• EXERCISE PROMPT: Starting at the line that holds "Task: Select the", reproduce each line exactly up to and including the last line of the records below. Pictures stay out.

• INFORMATION GIVEN:
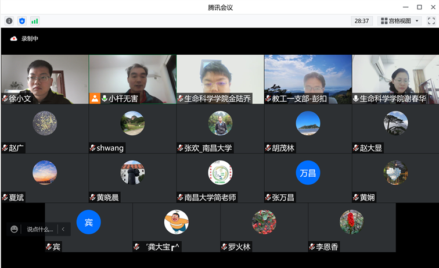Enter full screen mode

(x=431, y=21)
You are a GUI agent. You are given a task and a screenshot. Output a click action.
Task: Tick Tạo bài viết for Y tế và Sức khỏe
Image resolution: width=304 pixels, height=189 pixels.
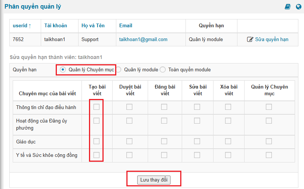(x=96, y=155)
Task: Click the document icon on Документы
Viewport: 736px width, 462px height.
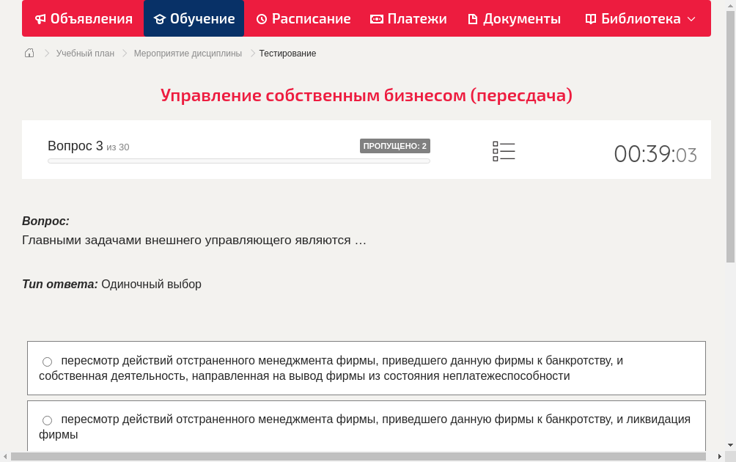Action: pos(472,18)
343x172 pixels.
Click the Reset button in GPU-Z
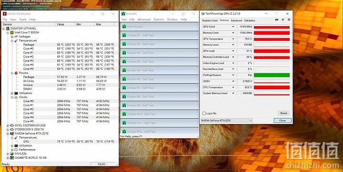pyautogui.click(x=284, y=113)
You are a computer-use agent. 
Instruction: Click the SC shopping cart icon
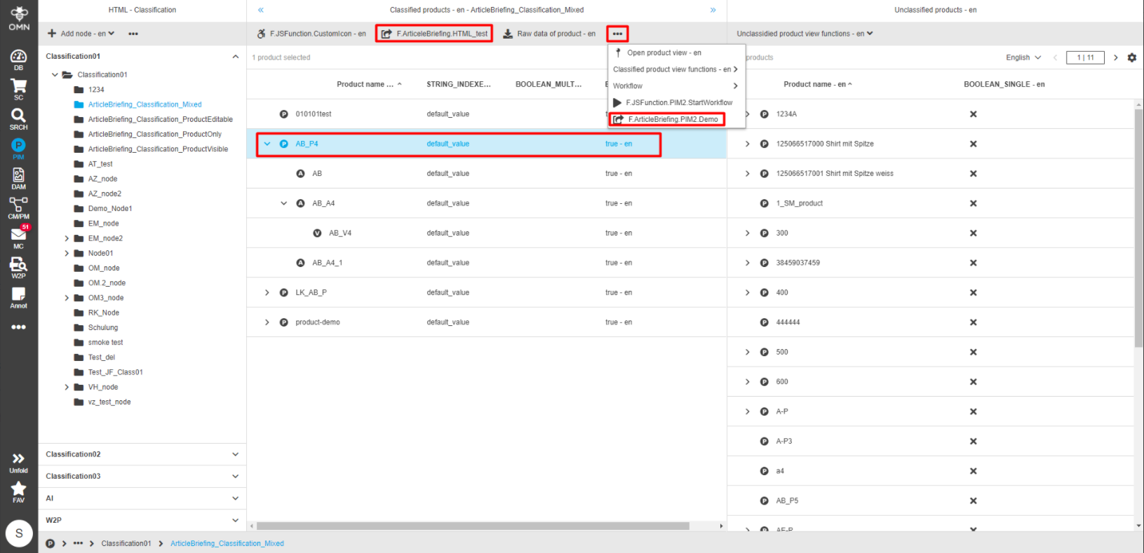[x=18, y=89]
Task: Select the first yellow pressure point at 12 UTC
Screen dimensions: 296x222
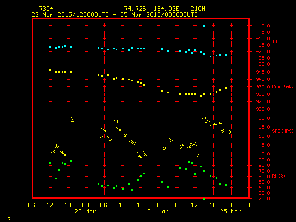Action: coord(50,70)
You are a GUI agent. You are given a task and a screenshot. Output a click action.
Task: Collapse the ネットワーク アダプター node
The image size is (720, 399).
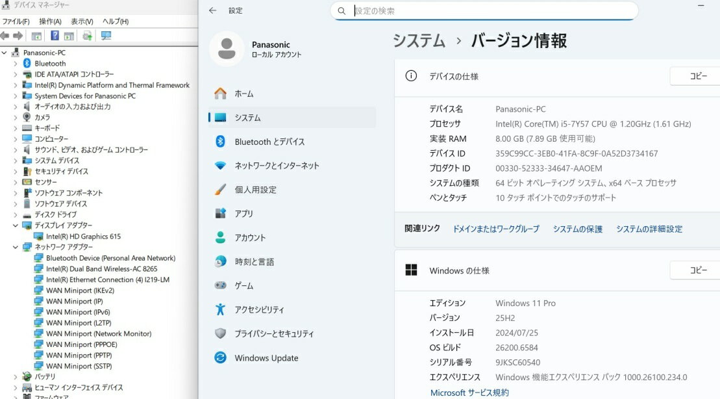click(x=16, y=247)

• SOLVED EXERCISE:
Task: Select the first yellow pressure point at 12 UTC
Screen dimensions: 296x222
Action: coord(50,70)
You are a GUI agent. You are given a task and a screenshot. Output a click action.
Task: Collapse the ネットワーク アダプター node
The image size is (720, 399).
click(x=16, y=247)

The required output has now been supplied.